▶ **EXERCISE REQUIREMENTS**
Exactly the lines below from the one with "Image resolution: width=2520" up to and including the one with "Click the Circle logo icon" make up the answer, with nothing else added.

▶ **DATA FOR ANALYSIS**

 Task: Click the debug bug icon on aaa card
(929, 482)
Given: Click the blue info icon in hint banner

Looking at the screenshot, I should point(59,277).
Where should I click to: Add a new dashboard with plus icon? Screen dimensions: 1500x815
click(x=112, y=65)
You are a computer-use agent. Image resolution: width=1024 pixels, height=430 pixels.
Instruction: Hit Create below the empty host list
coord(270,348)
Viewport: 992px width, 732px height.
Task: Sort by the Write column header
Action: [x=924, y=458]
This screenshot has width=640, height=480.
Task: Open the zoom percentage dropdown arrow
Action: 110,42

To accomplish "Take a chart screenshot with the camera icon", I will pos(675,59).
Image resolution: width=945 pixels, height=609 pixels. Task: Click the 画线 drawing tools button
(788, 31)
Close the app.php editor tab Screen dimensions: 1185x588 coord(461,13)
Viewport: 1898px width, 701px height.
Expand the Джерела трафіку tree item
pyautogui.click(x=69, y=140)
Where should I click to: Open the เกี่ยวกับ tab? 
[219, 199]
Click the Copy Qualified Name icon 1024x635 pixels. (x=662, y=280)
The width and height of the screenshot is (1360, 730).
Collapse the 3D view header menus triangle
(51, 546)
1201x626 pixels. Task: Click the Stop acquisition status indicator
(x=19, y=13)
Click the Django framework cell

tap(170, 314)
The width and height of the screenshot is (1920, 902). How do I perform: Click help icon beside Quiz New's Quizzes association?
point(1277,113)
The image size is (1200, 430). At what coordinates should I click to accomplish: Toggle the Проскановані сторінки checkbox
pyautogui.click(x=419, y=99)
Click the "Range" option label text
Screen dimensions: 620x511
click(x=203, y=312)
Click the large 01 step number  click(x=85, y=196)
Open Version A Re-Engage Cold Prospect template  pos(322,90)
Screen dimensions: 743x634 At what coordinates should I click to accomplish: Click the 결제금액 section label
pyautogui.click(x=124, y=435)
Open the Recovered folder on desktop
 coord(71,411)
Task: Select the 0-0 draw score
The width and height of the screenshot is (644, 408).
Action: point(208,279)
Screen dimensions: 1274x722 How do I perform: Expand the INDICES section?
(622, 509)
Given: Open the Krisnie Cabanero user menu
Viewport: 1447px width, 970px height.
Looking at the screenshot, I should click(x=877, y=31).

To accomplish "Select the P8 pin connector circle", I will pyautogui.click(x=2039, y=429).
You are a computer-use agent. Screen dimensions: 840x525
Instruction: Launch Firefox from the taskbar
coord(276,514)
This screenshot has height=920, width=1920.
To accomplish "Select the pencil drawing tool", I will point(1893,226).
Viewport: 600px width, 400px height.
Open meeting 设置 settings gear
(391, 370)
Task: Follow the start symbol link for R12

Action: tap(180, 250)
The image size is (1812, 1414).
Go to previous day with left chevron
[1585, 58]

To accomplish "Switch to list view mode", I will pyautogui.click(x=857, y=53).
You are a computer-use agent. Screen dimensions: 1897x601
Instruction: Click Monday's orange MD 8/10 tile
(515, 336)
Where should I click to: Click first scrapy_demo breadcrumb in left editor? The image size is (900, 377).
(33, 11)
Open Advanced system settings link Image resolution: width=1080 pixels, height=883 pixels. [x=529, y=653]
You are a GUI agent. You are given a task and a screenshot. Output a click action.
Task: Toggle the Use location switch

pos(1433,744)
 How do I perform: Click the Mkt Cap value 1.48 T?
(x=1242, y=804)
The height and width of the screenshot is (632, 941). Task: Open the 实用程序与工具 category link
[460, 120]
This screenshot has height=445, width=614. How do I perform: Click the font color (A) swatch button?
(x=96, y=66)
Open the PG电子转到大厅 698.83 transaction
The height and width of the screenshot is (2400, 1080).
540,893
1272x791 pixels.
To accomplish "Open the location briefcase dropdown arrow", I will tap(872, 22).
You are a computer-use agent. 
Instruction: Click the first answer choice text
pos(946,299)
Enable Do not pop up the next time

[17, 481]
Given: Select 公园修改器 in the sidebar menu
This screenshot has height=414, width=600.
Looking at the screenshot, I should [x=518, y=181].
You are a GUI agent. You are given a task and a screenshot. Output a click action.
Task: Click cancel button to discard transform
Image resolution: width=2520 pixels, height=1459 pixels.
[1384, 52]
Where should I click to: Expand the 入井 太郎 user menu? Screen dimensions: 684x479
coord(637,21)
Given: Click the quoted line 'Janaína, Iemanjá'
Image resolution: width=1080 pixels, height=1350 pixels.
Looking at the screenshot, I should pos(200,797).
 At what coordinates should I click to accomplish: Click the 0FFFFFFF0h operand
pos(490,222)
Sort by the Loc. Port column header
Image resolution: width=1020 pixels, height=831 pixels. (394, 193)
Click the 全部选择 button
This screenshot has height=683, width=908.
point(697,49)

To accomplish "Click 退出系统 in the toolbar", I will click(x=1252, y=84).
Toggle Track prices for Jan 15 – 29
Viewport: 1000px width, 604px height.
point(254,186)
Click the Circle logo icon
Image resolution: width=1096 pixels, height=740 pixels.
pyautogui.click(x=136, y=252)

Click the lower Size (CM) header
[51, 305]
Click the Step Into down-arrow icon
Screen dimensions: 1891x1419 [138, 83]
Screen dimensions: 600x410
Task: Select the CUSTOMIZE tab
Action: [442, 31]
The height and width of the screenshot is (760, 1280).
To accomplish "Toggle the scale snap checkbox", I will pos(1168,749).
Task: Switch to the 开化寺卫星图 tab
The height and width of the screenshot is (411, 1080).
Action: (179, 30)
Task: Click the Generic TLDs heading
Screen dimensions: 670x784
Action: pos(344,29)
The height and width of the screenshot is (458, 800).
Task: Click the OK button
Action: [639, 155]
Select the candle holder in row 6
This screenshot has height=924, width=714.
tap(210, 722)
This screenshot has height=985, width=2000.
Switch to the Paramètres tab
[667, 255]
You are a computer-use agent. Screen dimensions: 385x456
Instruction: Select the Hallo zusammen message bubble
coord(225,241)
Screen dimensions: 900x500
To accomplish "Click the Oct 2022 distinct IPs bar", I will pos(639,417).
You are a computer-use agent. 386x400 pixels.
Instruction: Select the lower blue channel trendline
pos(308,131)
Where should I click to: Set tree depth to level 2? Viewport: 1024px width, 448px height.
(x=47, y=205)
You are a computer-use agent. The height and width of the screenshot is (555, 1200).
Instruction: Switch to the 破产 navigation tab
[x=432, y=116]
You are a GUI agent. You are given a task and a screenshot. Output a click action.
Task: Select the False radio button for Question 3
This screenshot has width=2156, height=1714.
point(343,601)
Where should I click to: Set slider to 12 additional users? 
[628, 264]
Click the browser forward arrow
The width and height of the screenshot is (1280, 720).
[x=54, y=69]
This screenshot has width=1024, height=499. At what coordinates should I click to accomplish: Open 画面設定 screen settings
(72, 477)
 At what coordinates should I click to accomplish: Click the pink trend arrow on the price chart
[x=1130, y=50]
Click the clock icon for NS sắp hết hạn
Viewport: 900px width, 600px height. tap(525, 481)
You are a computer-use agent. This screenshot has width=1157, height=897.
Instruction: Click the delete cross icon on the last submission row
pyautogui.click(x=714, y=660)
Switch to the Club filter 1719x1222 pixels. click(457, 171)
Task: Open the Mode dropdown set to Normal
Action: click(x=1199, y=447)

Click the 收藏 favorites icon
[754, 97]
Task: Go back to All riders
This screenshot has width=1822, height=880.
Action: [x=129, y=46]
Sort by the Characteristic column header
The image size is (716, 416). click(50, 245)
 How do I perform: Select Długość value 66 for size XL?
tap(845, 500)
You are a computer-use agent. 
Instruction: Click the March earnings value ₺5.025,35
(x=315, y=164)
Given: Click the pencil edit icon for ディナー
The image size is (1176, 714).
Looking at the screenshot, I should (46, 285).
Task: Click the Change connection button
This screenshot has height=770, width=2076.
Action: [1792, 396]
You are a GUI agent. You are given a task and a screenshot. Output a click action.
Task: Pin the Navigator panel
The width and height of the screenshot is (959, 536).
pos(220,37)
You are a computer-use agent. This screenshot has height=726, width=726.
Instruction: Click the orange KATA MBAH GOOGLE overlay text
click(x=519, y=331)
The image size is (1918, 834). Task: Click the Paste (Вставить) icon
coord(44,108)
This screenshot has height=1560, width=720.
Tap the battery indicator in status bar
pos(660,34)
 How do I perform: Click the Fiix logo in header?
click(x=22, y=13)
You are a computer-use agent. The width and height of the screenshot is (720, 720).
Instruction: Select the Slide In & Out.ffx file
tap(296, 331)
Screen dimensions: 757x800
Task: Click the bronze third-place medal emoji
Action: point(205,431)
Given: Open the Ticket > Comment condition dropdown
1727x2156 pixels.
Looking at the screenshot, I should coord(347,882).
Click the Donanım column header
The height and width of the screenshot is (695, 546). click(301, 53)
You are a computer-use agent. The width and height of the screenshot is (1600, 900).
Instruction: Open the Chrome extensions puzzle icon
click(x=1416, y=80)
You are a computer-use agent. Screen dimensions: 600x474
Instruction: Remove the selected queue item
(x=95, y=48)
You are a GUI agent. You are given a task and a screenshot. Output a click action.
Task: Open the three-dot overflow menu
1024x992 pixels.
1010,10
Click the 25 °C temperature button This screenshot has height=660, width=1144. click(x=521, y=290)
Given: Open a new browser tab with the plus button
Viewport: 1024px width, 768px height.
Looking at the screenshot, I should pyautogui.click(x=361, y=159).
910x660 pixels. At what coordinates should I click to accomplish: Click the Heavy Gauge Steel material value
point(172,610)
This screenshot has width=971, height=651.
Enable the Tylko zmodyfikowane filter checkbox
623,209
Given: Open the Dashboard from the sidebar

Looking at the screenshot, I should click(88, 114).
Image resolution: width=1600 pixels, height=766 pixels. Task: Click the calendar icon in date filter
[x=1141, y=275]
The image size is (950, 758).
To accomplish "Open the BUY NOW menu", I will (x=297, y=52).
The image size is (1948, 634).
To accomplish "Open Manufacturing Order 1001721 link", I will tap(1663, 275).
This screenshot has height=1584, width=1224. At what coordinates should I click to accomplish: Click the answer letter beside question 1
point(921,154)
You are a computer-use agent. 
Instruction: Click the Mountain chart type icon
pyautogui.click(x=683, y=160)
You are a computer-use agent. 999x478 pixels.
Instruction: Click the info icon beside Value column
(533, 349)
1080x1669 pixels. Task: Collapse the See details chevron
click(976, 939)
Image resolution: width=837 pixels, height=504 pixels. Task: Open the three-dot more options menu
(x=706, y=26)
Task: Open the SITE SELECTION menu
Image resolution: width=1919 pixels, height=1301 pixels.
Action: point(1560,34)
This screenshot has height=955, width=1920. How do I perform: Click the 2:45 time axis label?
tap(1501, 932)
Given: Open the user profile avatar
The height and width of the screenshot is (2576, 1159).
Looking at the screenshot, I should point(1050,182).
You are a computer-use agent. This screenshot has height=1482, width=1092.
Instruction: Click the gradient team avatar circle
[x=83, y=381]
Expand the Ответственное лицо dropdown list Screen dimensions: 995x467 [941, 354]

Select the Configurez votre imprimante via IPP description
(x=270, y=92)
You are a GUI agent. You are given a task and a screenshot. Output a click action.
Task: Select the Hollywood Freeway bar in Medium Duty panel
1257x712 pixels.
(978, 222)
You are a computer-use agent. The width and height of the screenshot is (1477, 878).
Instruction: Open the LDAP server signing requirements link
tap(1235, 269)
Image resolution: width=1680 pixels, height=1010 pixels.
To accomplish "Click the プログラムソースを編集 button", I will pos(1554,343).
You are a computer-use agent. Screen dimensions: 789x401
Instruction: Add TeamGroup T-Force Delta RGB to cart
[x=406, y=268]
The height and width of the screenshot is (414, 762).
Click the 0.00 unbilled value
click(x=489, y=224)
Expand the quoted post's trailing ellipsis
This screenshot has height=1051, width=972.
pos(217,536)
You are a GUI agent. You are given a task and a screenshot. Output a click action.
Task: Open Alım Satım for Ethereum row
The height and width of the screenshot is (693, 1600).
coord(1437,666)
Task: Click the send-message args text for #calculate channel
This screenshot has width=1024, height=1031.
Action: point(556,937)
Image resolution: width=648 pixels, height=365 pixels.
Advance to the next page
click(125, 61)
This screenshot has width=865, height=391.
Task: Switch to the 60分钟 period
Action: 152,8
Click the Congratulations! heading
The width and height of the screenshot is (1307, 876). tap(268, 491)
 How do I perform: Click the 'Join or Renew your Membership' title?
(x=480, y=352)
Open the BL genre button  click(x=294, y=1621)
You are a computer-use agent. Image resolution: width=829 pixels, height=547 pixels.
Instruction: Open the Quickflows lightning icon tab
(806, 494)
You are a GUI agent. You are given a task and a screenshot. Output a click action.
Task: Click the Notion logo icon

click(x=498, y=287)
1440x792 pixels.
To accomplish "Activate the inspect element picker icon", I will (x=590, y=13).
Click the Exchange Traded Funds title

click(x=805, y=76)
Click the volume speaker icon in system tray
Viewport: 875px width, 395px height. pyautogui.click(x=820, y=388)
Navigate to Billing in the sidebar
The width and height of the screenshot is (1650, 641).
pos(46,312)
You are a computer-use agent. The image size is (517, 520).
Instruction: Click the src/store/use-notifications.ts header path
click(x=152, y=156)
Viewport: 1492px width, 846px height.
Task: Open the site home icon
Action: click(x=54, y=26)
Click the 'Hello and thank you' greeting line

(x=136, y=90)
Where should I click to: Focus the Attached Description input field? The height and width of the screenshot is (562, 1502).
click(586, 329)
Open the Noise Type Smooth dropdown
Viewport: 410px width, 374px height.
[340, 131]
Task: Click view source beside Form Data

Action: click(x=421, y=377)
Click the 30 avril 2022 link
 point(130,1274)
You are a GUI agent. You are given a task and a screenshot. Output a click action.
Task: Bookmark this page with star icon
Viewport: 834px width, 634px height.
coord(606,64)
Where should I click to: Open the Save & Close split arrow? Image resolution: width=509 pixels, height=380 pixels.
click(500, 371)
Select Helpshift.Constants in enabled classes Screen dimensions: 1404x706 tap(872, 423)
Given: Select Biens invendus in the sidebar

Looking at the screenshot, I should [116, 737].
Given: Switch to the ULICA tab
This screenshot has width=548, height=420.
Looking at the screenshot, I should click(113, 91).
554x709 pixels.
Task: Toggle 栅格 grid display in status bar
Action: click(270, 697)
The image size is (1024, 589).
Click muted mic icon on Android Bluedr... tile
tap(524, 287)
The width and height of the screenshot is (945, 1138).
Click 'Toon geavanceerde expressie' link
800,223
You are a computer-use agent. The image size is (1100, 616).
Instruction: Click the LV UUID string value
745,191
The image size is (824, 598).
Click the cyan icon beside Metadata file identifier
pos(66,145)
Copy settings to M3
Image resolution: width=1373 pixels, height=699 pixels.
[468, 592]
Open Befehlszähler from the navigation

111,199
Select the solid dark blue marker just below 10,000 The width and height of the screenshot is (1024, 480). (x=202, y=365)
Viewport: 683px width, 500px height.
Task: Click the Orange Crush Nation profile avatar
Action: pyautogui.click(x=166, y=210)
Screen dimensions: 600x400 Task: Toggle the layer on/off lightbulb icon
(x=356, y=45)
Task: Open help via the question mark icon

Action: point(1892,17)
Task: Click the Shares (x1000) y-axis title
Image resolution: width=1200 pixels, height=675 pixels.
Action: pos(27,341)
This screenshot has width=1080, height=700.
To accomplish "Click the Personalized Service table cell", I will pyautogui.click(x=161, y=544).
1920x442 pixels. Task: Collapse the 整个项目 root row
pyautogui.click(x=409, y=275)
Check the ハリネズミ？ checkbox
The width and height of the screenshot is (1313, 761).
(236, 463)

▶ **RESPONSE BOX**
Image resolution: width=2520 pixels, height=1459 pixels.
[1384, 52]
Where should I click to: Expand the 入井 太郎 user menu? Screen dimensions: 684x479
coord(637,21)
Given: Click the quoted line 'Janaína, Iemanjá'
Image resolution: width=1080 pixels, height=1350 pixels.
Looking at the screenshot, I should pos(200,797).
 At what coordinates should I click to accomplish: Click the 0FFFFFFF0h operand
pos(490,222)
Sort by the Loc. Port column header
Image resolution: width=1020 pixels, height=831 pixels. (394, 193)
Click the 全部选择 button
This screenshot has height=683, width=908.
point(697,49)

To accomplish "Click 退出系统 in the toolbar", I will click(x=1252, y=84).
Toggle Track prices for Jan 15 – 29
Viewport: 1000px width, 604px height.
point(254,186)
Click the Circle logo icon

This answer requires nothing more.